Inmates in Oregon prisons are currently unable to practice the social distancing guidelines recommended by the Centers for Disease Control and Prevention (CDC) to slow the spread of COVID-19. The study, conducted by Portland polling firm DHM Research, finds that 68 percent of Oregonians oppose the general release of inmates from jail and prison to meet social distancing guidelines. More Oregonians are open, however, to the idea of releasing inmates who meet certain criteria.
Researchers found that 51 percent of Oregonians are in favor of releasing inmates who have less than 12 months remaining on their prison term and 49 percent support releasing inmates who are "deemed low risk" to the public. Only 36 percent of Oregonians support early release of medically fragile inmates.
Opinions were starkly divided by political affiliation. According to DHM, which surveyed 900 adult Oregonians between April 17 and 22, Republicans were much less supportive of releasing prisoners than surveyed Democrats. Sixty-six percent of Democrats support releasing low-risk inmates, compared to 38 percent of Republicans, and 61 percent of Democrats were in favor of releasing people with under a year left on the term, compared to 31 percent of Republicans.
This data comes two weeks after Gov. Kate Brown said she wouldn't be approving early releases for any Oregon inmates due to COVID-19. Governors in other states, like Washington, Maryland, and Kentucky, have already begun granting early release to prison inmates who meet certain criteria.
Since Brown's announcement, inmates have reported a continuous inability to socially distance themselves in crowded, open-air dormitories, a lack of adequate cleaning supplies or clean laundry. As of Friday morning, COVID-19 has been detected in 12 staff and 13 inmates within Oregon's 14 prisons.
On Friday afternoon, advocacy groups across the US held protests by car demanding state prisons lessen their populations to prevent the spread of COVID-19 inside. One of those protests took place in Salem, where activists drove by the Oregon State Penitentiary with banners reading "Decarcerate Now" and "Mass Release Now."
On April 3—three days before Brown's announcement—a group of civil rights attorneys filed a federal class action lawsuit against Brown and the Oregon Department of Corrections (ODOC), arguing that prisoners were being subjected to "cruel and unusual punishment" by not being able to adequately protect themselves from the virus.
Asked Thursday whether Brown has any plans to improve social distancing guidelines within Oregon prisons, Liz Merah, a spokesperson for Brown's office, said the governor is following the CDC's COVID-19 guidelines for correctional detentions.

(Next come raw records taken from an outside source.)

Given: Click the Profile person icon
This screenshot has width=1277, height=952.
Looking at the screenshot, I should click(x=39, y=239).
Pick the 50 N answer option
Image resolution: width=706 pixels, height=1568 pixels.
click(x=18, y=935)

"The governor has directed DOC to take necessary steps to protect the health and safety of staff and adults in custody," Merah wrote in an email to the Mercury.

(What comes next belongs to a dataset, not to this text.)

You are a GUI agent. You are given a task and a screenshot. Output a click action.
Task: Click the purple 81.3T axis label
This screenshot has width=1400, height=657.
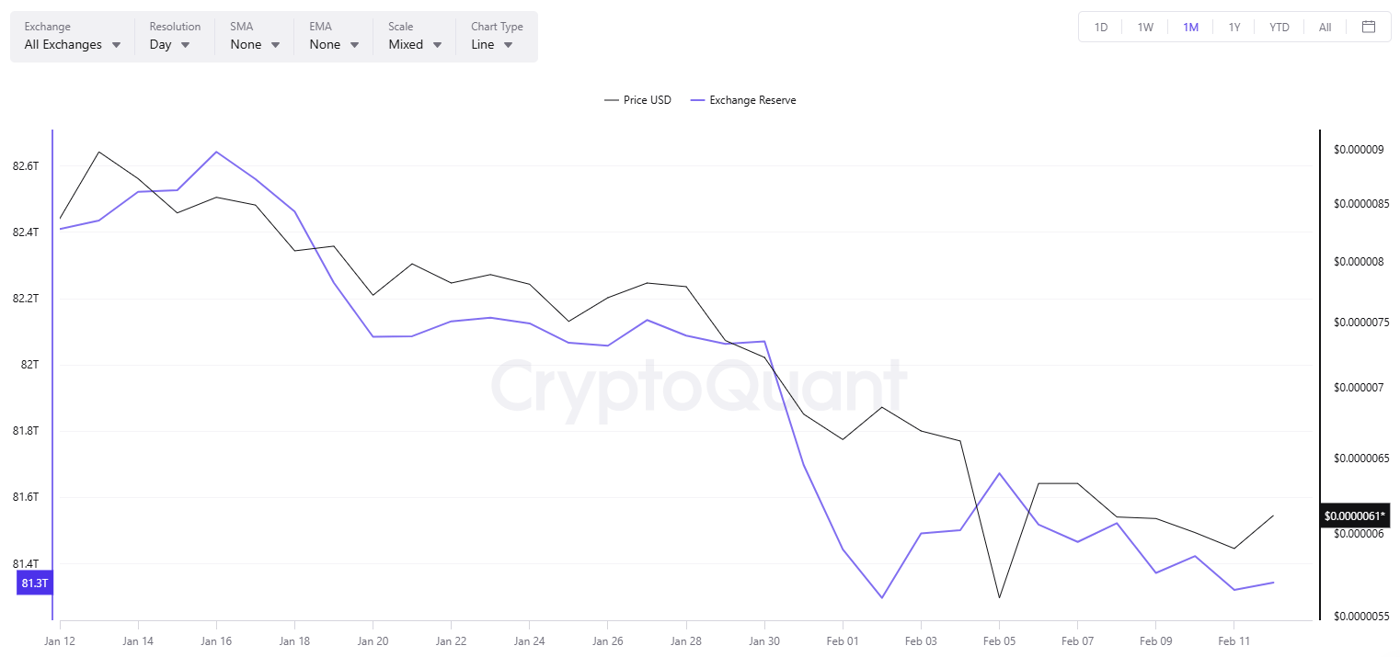tap(33, 582)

Meanwhile, anxieties about inmates' health continue to mount behind bars. Steven Straub, an inmate at Columbia River Correctional Institute (CRCI) in Portland, told the Mercury Tuesday that more inmates in the minimum security men's prison have been having anxiety attacks and other mental health crises due to the threat of COVID-19. Due to the pandemic, inmates have reduced access to behavioral health clinicians and therapists.

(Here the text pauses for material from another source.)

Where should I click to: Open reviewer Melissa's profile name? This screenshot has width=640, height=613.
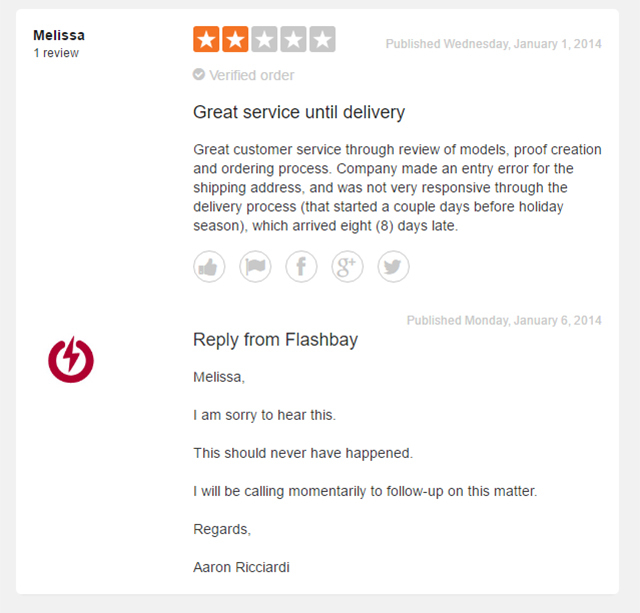59,36
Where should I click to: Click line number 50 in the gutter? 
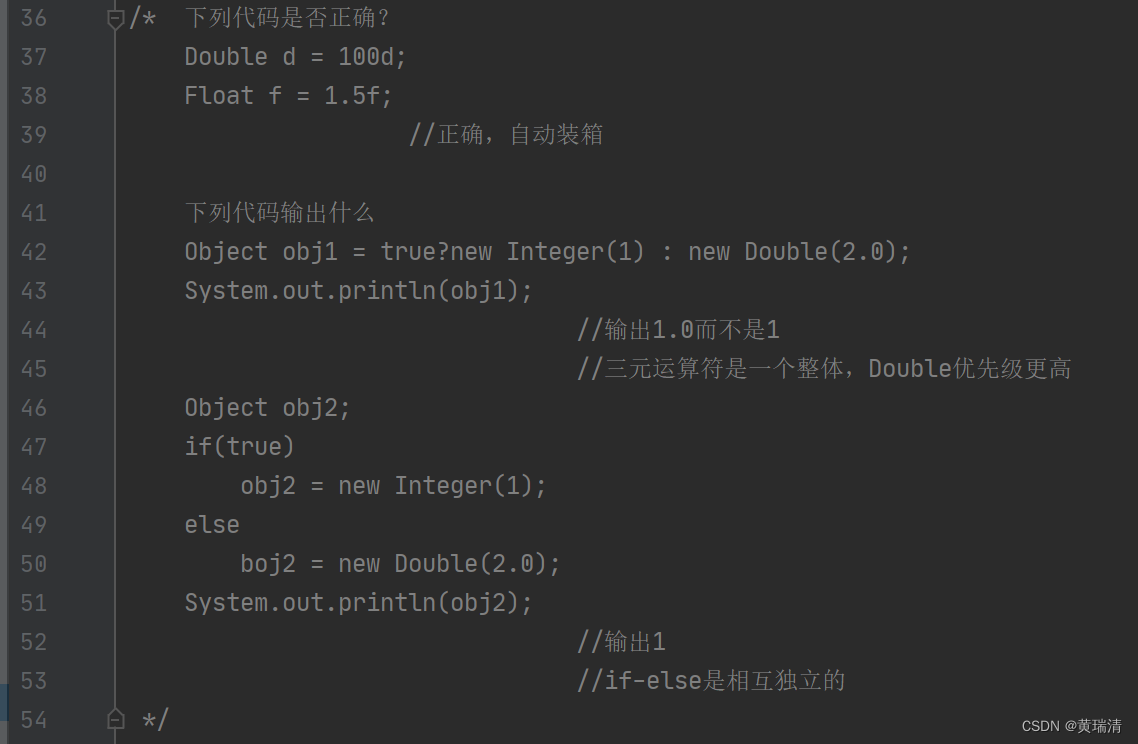pos(33,564)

"It's frightening to realize that we can't get help when we need it the most," Straub said.
"I've been reading news stories about people on the outside having mental health problems because they're isolated inside their homes, unable to see their family or friends, and they aren't able to practice their normal routine," said Straub. "That's the life we live everyday without the COVID-19 virus. This just makes it worse."